- **TASK REQUIREMENTS**
Report each line of the rows below that contains the word "what", copying every such line in full. Case counts.

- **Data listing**
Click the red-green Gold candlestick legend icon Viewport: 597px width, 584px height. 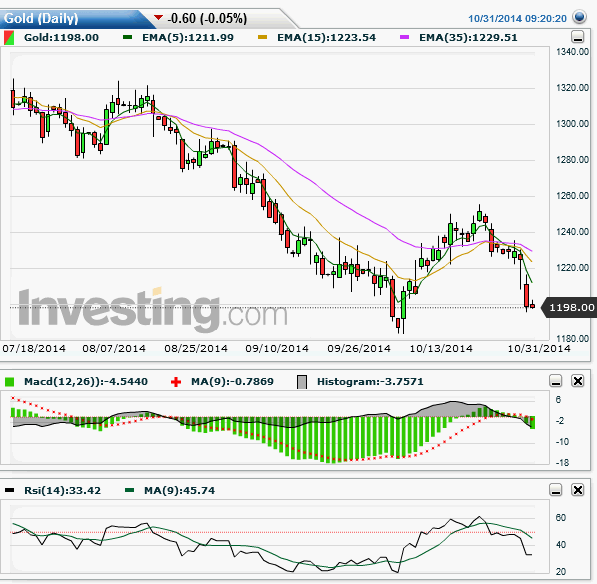tap(9, 38)
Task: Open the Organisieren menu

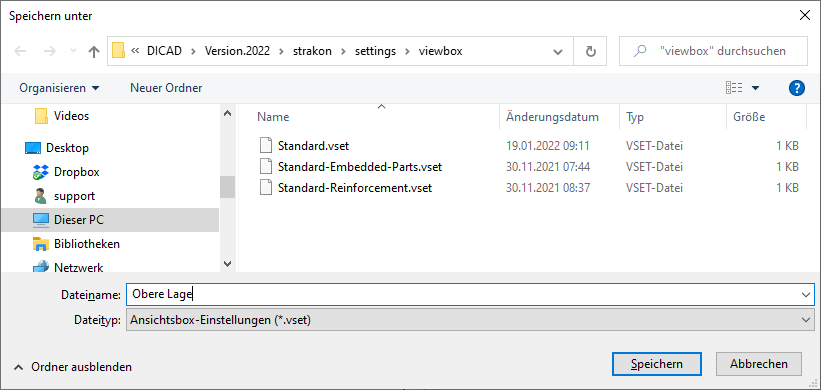Action: [x=59, y=88]
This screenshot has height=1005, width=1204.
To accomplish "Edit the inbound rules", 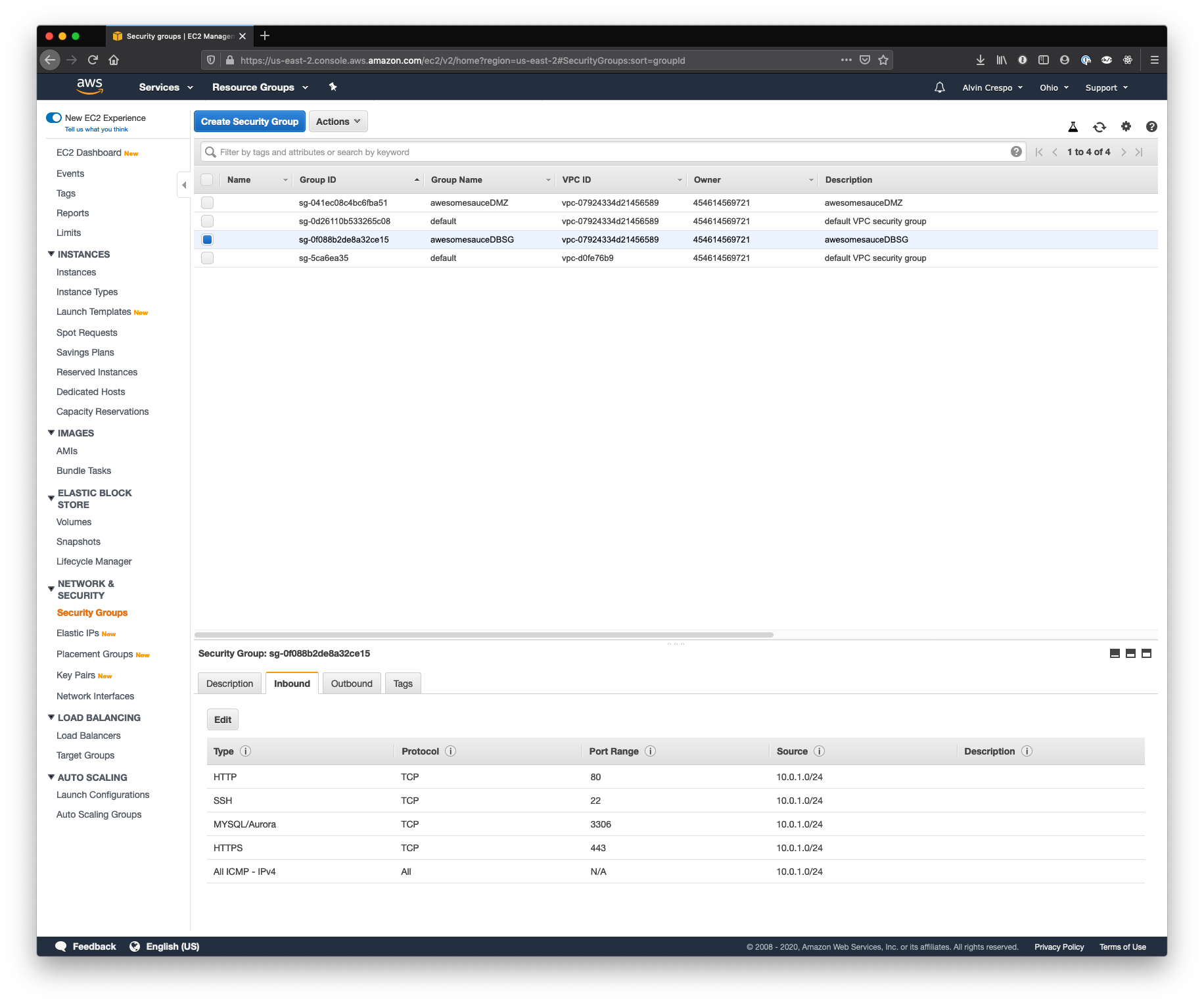I will 222,719.
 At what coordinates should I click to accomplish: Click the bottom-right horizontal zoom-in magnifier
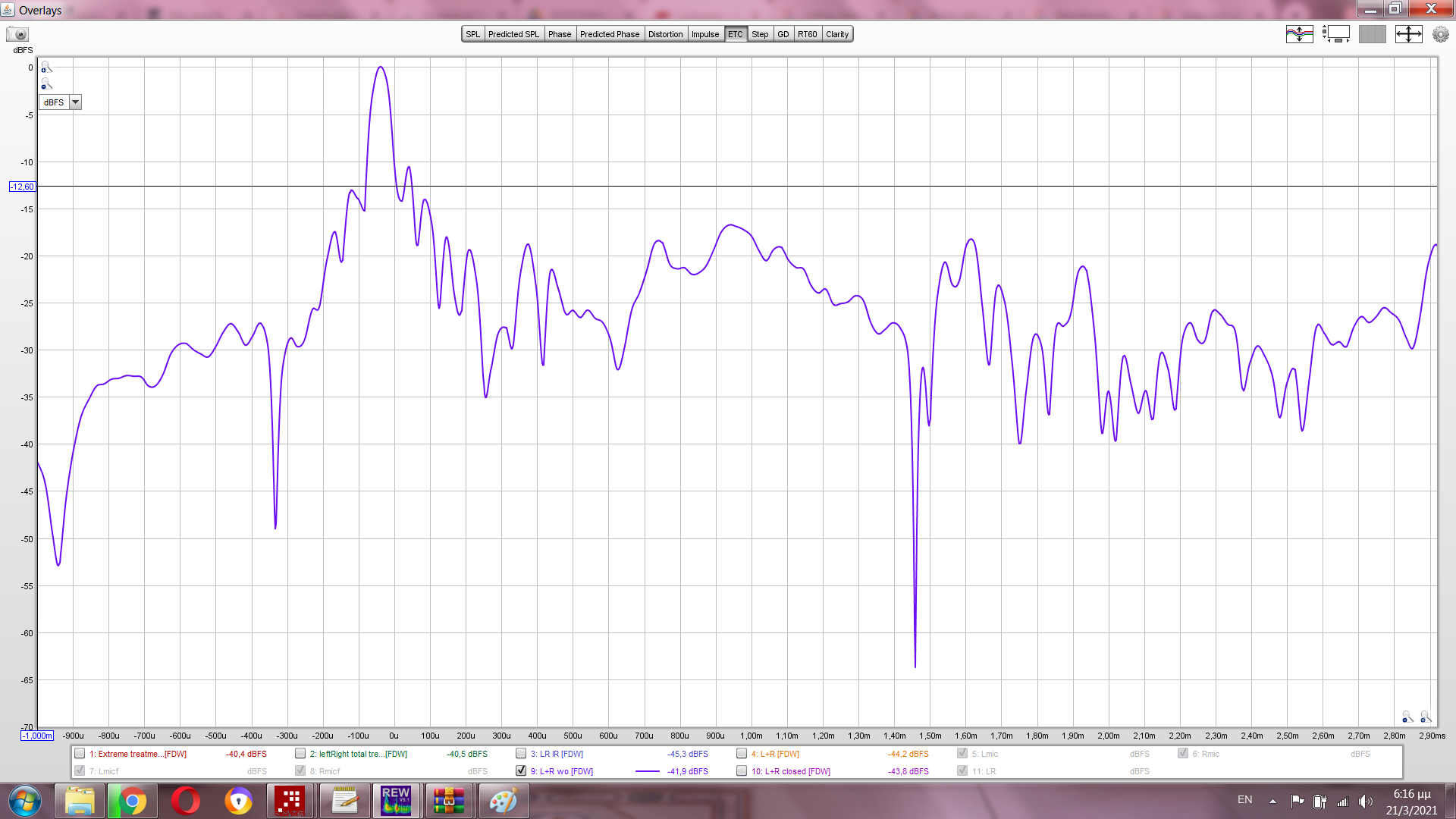[x=1425, y=717]
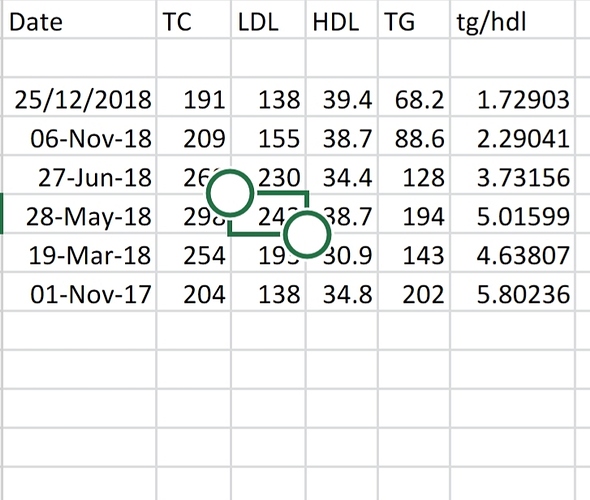Select cell with ratio 3.73156
Screen dimensions: 590x500
(512, 175)
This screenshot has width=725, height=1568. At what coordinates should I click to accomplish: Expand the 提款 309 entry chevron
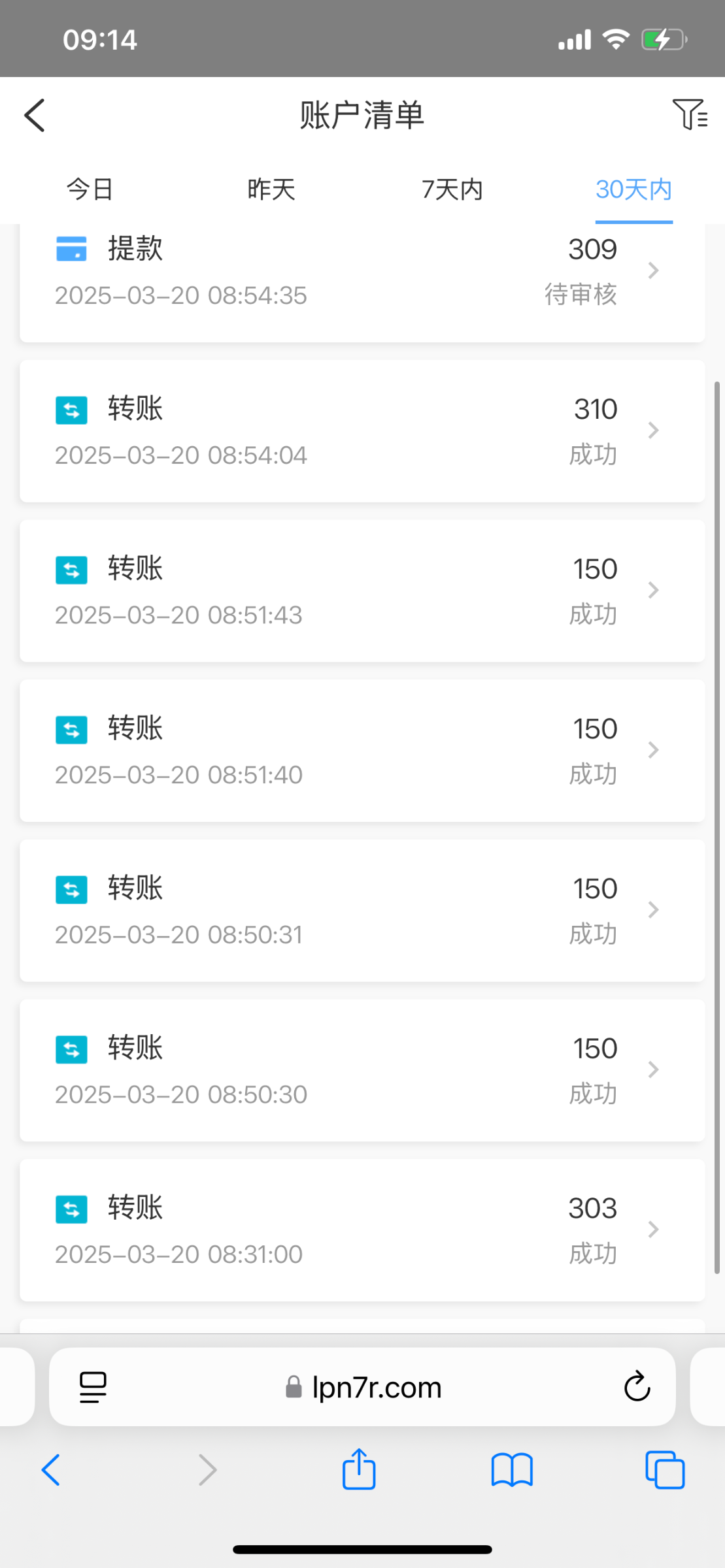coord(653,270)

- **CORRECT ANSWER**
 At what coordinates should I click to accomplish: Click the bottom-right horizontal zoom-in magnifier
This screenshot has width=725, height=1568. At what coordinates should I click to accomplish: Expand the 提款 309 entry chevron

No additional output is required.